> [VORLIEGENDER TEXT]
══════════════════════════════

„Wir verhindern Lernen durch Unterricht“

Stefan Ruppaner gilt als einer der radikalsten Schulreformer Deutschlands. An der Alemannenschule im baden-württembergischen Wutöschingen hat er das klassische Schulsystem auf den Kopf gestellt – und zeigt, wie Lernen ohne Unterricht besser funktioniert – auch für Schulen in Südtirol.
Stefan Ruppaner, viele Jahre Schulleiter der Alemannenschule im süddeutschen Wutöschingen, ist kein Mann für halbe Sachen. Wo andere über Reformen reden, hat er sie umgesetzt. An seiner Schule gibt es keine klassischen Klassenräume, keine starren Stundenpläne, keine Noten im herkömmlichen Sinn. Statt Lehrerinnen und Lehrer begleiten „Lernbegleiterinnen“ und „Lernbegleiter“ die Kinder auf individuellen Lernwegen, dokumentiert auf einer digitalen Plattform, sichtbar für Eltern, Lernende und Team.
Die Alemannenschule ist eine Gemeinschaftsschule, die Kinder und Jugendliche von Klasse 1 bis 13 begleitet – sie gilt heute als eine der fortschrittlichsten Schulen Deutschlands und wurde 2019 mit dem Deutschen Schulpreis ausgezeichnet: Sie kombiniert Selbstorganisation, Coaching und digitale Lernprozesse – und erreicht mit diesem Ansatz in Vergleichsarbeiten regelmäßig überdurchschnittliche Ergebnisse.
Ihr Erfolg spricht sich herum. Regelmäßig reisen auch Delegationen aus Südtirol nach Wutöschingen, um sich das Raum-Zeit-Konzept mit Marktplatz und Lernatelier, die Coaching-Struktur und die „Schmetterlingspädagogik“ anzusehen. Derzeit ist Ruppaner selbst in Südtirol unterwegs: im Schloss Rechtenthal für die Deutsche Bildungsdirektion, an der Grundschule Auer, an der Sozialwissenschaftlichen Fachoberschule Bozen und zwei Tage in der pädagogischen Abteilung der Bildungsdirektion. Überall stellt er dieselbe Frage: Wie verwandeln wir die Schule vom Ort des Lehrens in einen Ort des Lernens?

══════════════════════════════

> [BEREITGESTELLTES MATERIAL]
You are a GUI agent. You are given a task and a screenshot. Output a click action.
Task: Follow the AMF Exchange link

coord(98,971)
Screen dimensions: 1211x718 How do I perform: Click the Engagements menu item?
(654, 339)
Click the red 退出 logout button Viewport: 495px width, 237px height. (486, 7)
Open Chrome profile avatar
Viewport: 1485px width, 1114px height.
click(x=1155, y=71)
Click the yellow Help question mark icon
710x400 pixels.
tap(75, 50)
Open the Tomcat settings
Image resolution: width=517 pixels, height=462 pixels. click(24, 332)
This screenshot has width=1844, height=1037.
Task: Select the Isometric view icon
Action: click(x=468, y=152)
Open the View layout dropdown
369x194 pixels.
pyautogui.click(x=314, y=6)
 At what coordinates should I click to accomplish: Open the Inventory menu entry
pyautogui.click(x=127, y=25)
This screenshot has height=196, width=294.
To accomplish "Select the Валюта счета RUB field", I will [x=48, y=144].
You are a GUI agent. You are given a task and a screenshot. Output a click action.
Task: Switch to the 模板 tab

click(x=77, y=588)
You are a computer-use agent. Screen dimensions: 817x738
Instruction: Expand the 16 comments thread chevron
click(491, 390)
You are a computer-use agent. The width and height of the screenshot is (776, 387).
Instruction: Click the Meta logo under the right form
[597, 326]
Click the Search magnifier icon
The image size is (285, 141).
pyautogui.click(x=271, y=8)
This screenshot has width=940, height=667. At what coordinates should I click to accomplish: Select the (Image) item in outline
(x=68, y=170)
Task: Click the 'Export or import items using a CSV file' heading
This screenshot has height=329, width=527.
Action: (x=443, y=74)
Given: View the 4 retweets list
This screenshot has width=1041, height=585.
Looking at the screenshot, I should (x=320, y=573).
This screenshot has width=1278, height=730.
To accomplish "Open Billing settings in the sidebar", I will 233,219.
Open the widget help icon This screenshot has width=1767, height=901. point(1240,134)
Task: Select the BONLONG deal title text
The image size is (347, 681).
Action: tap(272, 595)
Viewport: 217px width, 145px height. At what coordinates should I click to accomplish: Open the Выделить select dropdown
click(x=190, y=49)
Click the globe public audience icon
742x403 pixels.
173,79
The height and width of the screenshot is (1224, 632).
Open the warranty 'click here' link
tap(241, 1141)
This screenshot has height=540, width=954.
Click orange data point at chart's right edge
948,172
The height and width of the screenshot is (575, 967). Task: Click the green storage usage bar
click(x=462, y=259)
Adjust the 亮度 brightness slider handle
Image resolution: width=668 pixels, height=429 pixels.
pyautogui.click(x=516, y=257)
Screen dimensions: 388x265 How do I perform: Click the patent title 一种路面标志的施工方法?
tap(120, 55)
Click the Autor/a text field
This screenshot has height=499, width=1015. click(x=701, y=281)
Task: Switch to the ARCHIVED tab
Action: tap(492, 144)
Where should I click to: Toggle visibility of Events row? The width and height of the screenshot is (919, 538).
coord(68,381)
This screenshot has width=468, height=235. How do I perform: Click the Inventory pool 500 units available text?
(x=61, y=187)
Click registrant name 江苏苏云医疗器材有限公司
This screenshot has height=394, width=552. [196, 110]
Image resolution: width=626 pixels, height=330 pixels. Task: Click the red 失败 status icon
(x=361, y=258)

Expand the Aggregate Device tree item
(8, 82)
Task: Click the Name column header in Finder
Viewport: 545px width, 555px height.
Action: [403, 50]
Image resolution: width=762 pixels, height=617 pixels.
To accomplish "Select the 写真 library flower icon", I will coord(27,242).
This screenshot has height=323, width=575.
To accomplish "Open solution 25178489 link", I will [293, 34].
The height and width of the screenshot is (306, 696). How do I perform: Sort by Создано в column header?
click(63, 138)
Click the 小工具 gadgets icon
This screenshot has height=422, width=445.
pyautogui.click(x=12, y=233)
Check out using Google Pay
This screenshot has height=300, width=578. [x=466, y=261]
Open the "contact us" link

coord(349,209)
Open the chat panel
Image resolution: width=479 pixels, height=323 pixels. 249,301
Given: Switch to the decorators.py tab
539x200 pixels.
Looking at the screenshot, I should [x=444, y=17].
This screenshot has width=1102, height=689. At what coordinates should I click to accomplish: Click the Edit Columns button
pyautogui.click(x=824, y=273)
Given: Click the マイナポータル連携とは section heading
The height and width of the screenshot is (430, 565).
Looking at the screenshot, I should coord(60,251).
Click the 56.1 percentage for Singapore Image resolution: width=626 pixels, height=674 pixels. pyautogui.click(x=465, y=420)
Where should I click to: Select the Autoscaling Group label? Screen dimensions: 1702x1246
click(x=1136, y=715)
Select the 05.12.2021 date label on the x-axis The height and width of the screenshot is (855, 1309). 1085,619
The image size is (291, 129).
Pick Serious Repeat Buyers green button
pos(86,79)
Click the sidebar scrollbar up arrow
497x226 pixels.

══════════════════════════════

> [AUFGABEN UND ÜBUNGEN]
A: Schreiben Sie aus dem Text über die Alemannenschule den Abschnitt von „Stefan Ruppaner gilt“ bis „Schulen in Südtirol.“ wortgetreu ab.
B: In welchem Jahr erhielt die Alemannenschule laut dem Text über die Alemannenschule den Deutschen Schulpreis?
C: Führen Sie den Text über die Alemannenschule im Anschluss an seinen letzten Satz weiter.

> [DIE ANTWORTEN]
A:
Stefan Ruppaner gilt als einer der radikalsten Schulreformer Deutschlands. An der Alemannenschule im baden-württembergischen Wutöschingen hat er das klassische Schulsystem auf den Kopf gestellt – und zeigt, wie Lernen ohne Unterricht besser funktioniert – auch für Schulen in Südtirol.

B: 2019

C:
Wenn Ruppaner sagt, „Unterricht ist Zeitverschwendung“, dann meint er das wörtlich. Im Gespräch erklärt er, warum Vertrauen mehr bewirkt als Kontrolle, warum Fehler erwünscht sind – und warum die Schule nur dann Zukunft hat, wenn sie die Kinder wirklich ernst nimmt.
INFO: Herr Ruppaner, Sie haben einmal gesagt: „Unterricht ist Zeitverschwendung.“ Warum?
Stefan Ruppaner: Weil der Unterricht den Kindern die Zeit zum Lernen nimmt. Meine Tochter hat mir oft gesagt: „Papa, schreib mir eine Entschuldigung, ich bleibe heute zu Hause, ich will lernen.“ Und sie war damit nicht allein – viele Jugendliche sagen das. Sie schwänzen die Schule, um wirklich lernen zu können. Daran sieht man, wie absurd das System ist: Wir nehmen den Kindern ihre Lernzeit, weil wir sie in Strukturen pressen, die ihnen fremd sind.
Was hat Sie persönlich dazu bewegt, Schule so radikal neu zu denken? Gab es ein Schlüsselerlebnis?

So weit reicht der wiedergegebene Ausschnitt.